Pluma de Ganso: Negocio y racismo

Por Jorge Turpo Rivas. Periodista

Una vez más, agosto —mes del aniversario de Arequipa— llegó cargado de las tensiones de siempre: racismo, desprecio y una controversia que parece no tener fin. La discusión recurrente: ¿por qué hay tanta danza puneña durante las celebraciones de Arequipa?

Más allá de los prejuicios evidentes y los comentarios cargados de ignorancia, hay un aspecto que pocos se detienen a analizar: esto también es un negocio. Un negocio que, disfrazado de tradición y cultura, mueve dinero y beneficia a ciertos actores específicos.

Tomemos como ejemplo el reciente pasacalle de Sayas, Morenadas y otras danzas altiplánicas. La Asociación de la Provincia de Puno decidió realizarlo a pesar de no contar con el permiso de la Municipalidad para ocupar el Centro Histórico. Lo hicieron sin vacilar, conscientes de que enfrentaban a una autoridad municipal débil o prácticamente ausente. Y lo hicieron con una actitud desafiante, cerrando la Av. Jorge Chávez y afectando a cientos de ciudadanos, como si su despliegue cultural estuviera por encima del orden público.

Sí, es cierto: muchas familias disfrutaron del espectáculo. El ritmo es contagiante y el colorido de los trajes fascina. Algunos turistas, desorientados, llegaron a preguntarse si se habían equivocado de destino y, en lugar de Arequipa, estaban en Puno. El Misti, por un momento, pareció ceder su protagonismo al Titicaca.

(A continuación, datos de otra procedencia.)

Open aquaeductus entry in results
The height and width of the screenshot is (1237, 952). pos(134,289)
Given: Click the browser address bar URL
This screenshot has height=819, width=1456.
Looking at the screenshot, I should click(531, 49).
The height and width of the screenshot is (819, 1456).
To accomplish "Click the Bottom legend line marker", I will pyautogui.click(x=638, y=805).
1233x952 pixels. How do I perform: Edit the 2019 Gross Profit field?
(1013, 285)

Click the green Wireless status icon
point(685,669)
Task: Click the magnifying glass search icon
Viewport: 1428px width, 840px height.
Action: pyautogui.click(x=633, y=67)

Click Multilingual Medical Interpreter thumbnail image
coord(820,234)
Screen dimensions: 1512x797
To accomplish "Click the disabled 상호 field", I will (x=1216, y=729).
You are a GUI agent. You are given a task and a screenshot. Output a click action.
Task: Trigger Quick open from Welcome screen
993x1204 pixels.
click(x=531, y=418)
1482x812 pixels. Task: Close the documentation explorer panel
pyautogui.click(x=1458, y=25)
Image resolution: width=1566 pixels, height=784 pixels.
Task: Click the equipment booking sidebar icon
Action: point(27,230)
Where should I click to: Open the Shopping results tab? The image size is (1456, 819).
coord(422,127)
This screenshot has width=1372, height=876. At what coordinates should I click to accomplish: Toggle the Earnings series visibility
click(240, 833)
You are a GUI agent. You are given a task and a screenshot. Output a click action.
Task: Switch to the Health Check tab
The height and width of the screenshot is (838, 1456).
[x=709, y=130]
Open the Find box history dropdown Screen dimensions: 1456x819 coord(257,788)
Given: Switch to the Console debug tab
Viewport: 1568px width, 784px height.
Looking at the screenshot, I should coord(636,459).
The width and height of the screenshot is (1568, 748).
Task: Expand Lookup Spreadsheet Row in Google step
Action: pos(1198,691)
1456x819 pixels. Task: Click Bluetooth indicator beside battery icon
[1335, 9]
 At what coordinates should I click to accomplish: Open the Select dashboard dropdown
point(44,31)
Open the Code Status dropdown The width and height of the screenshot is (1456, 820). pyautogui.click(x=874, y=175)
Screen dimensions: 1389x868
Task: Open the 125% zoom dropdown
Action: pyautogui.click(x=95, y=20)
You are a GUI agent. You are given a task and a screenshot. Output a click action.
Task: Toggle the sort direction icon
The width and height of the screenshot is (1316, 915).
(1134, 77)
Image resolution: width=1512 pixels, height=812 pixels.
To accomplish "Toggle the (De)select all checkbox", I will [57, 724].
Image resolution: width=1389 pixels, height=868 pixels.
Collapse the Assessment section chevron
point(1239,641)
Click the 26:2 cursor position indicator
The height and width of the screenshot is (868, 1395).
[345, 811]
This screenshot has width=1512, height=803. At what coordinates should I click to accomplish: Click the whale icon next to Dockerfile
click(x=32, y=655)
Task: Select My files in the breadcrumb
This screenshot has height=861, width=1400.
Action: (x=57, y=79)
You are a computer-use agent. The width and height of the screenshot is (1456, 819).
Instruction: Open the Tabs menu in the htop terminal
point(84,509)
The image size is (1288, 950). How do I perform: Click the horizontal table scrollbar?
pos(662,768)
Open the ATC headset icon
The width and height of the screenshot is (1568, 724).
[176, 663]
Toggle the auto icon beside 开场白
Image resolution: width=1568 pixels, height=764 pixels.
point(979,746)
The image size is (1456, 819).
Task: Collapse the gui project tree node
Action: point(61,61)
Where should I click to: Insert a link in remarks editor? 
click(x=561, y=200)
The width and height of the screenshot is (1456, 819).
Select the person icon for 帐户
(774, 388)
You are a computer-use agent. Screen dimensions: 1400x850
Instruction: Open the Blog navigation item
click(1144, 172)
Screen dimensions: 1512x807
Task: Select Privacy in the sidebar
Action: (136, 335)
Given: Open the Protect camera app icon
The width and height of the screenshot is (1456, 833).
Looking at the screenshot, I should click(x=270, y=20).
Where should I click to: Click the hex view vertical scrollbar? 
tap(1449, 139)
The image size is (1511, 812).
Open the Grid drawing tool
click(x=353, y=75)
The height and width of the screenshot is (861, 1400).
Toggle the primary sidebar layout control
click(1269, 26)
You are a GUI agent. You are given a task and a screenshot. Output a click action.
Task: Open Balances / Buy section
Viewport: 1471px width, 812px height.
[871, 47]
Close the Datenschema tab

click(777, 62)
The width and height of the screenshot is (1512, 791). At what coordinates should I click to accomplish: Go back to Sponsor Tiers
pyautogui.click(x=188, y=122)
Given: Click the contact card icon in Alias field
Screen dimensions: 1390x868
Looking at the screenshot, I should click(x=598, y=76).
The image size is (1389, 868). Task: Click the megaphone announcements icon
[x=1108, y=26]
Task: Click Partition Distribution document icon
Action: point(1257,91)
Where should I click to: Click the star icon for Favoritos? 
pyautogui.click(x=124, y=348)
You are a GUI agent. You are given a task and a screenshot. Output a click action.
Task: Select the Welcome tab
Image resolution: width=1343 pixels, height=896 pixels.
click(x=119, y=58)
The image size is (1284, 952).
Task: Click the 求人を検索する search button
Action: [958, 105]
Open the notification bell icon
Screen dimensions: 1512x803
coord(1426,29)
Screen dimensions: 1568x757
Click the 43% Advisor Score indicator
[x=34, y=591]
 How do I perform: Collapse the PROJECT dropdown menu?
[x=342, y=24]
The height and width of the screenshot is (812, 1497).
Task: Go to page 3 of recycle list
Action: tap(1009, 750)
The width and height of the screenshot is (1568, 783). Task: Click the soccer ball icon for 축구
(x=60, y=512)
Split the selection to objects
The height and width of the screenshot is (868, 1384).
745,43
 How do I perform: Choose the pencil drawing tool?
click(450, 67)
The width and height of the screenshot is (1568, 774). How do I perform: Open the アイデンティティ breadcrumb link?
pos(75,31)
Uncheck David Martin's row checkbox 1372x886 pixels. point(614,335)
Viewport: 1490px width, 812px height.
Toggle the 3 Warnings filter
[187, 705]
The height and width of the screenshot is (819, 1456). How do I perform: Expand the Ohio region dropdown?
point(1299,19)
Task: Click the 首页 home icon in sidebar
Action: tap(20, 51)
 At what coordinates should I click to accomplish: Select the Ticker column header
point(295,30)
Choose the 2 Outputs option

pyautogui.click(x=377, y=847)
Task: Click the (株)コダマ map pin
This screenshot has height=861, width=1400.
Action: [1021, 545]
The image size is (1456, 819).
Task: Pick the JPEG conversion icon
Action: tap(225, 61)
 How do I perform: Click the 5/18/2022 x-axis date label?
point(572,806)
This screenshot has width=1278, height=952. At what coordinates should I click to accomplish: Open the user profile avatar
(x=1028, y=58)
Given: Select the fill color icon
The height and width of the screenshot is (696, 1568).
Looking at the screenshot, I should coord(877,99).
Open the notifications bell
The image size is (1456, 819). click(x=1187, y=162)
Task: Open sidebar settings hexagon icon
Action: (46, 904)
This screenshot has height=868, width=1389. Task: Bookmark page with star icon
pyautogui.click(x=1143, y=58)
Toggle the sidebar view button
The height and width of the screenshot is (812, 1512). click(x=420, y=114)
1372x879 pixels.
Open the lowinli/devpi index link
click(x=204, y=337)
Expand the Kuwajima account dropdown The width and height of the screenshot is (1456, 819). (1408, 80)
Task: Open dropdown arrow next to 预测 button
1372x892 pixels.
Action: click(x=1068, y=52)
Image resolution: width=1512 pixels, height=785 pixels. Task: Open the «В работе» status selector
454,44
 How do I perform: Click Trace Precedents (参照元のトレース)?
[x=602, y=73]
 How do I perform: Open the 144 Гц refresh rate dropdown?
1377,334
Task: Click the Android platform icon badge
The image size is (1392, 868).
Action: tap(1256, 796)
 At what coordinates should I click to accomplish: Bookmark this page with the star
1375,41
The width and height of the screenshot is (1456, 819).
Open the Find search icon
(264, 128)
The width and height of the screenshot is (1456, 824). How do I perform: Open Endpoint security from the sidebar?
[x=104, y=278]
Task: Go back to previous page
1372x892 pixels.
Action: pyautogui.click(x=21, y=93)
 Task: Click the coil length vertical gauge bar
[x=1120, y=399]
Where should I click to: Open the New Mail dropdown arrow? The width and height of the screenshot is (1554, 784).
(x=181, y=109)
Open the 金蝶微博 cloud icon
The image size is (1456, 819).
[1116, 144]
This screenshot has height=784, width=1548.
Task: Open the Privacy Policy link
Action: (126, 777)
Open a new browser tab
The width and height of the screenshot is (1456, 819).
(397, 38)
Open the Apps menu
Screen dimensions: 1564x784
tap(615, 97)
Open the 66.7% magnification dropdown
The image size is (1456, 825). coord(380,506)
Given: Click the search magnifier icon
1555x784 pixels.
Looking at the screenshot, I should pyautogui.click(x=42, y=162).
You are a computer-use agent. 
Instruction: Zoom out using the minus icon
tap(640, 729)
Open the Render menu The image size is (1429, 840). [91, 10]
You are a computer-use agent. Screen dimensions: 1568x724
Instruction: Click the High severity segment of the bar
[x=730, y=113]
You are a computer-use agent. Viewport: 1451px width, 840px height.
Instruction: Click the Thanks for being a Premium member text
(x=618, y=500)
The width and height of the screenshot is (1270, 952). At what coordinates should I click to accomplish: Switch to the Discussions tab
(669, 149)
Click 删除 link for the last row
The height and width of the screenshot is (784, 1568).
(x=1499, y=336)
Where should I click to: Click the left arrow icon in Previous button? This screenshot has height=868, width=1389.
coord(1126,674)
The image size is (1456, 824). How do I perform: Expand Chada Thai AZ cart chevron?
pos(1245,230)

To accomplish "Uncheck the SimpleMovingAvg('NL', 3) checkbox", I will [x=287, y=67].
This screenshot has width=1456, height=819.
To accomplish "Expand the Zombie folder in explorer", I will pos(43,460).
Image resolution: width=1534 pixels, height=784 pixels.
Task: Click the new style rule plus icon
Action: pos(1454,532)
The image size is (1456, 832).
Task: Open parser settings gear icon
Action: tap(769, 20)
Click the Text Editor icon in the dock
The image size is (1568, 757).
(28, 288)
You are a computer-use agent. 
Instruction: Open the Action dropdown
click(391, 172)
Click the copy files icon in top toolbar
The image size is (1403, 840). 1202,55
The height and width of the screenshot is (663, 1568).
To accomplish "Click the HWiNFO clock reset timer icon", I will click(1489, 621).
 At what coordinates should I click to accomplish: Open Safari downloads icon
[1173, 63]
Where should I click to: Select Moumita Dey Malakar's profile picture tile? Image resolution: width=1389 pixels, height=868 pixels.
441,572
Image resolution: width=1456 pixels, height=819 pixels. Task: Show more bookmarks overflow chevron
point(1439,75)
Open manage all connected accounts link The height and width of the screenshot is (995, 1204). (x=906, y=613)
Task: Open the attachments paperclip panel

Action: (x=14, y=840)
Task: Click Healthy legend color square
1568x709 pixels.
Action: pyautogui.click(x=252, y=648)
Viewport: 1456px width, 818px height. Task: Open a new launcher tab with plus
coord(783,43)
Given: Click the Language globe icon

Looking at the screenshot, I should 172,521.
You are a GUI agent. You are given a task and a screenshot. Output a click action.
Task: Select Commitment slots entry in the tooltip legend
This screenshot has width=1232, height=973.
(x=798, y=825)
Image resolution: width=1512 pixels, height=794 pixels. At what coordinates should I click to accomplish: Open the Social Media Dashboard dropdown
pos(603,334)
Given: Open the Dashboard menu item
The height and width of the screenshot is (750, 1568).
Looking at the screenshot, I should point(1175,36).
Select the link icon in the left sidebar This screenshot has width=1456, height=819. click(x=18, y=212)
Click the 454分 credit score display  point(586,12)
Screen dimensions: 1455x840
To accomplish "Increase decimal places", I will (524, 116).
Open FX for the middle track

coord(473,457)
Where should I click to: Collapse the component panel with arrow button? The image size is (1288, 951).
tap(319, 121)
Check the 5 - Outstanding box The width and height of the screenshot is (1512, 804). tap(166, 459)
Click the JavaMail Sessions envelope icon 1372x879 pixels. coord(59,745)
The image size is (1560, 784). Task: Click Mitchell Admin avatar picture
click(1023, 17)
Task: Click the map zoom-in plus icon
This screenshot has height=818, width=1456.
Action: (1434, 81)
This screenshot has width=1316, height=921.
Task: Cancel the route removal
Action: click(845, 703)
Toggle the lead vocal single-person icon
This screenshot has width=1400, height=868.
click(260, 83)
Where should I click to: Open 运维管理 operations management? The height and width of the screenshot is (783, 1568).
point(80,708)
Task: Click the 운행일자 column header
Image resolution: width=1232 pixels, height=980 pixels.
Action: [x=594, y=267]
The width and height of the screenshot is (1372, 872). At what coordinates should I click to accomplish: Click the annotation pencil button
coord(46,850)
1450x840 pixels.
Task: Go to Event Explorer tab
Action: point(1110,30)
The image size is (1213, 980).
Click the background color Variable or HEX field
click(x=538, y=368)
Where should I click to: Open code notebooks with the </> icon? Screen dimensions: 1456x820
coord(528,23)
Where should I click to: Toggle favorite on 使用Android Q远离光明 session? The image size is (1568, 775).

¿Es esto negativo? No necesariamente. La diversidad cultural es una riqueza, y está bien que se celebren expresiones artísticas de todo el país. Pero el problema no es la danza ni la cultura. El problema es la informalidad, el desorden y la falta de respeto a las normas municipales y al resto de ciudadanos. Esa debería ser la discusión: cómo garantizar que estas manifestaciones se den con respeto, orden y legalidad.

Entonces, ¿quién gana realmente con estos eventos? Sin duda, los comerciantes y confeccionistas de trajes típicos. Sabemos —y no es un secreto— que algunos de los principales impulsores del pasacalle también están involucrados en el negocio de la confección, alquiler y venta de trajes. Y los trajes no son baratos. Con decenas o incluso centenas de danzantes participando, hay mucho dinero en juego.

¿Les importa tener permiso? En absoluto. Su modelo de negocio no soporta la legalidad: se sustenta en la informalidad, como tantas otras actividades en el Perú. Han encontrado un nicho lucrativo en las fiestas de Arequipa, y lo aprovechan sin importar las reglas.

En este contexto, el racismo se vuelve, para algunos de ellos, casi una excusa útil. No lo combaten directamente, porque mientras existan quienes los rechacen, también existirán quienes los apoyen, les aplaudan y les compren o alquilen trajes.

Cada año se suman más danzantes, muchos de ellos como forma de afirmación cultural frente a quienes los desprecian. Para ellos, bailar es también una forma de resistir.

En resumen, no es solo una cuestión de identidad ni de racismo. También es una cuestión de dinero, de poder y de cómo, una vez más, la informalidad se impone a las normas, disfrazada esta vez de folclore.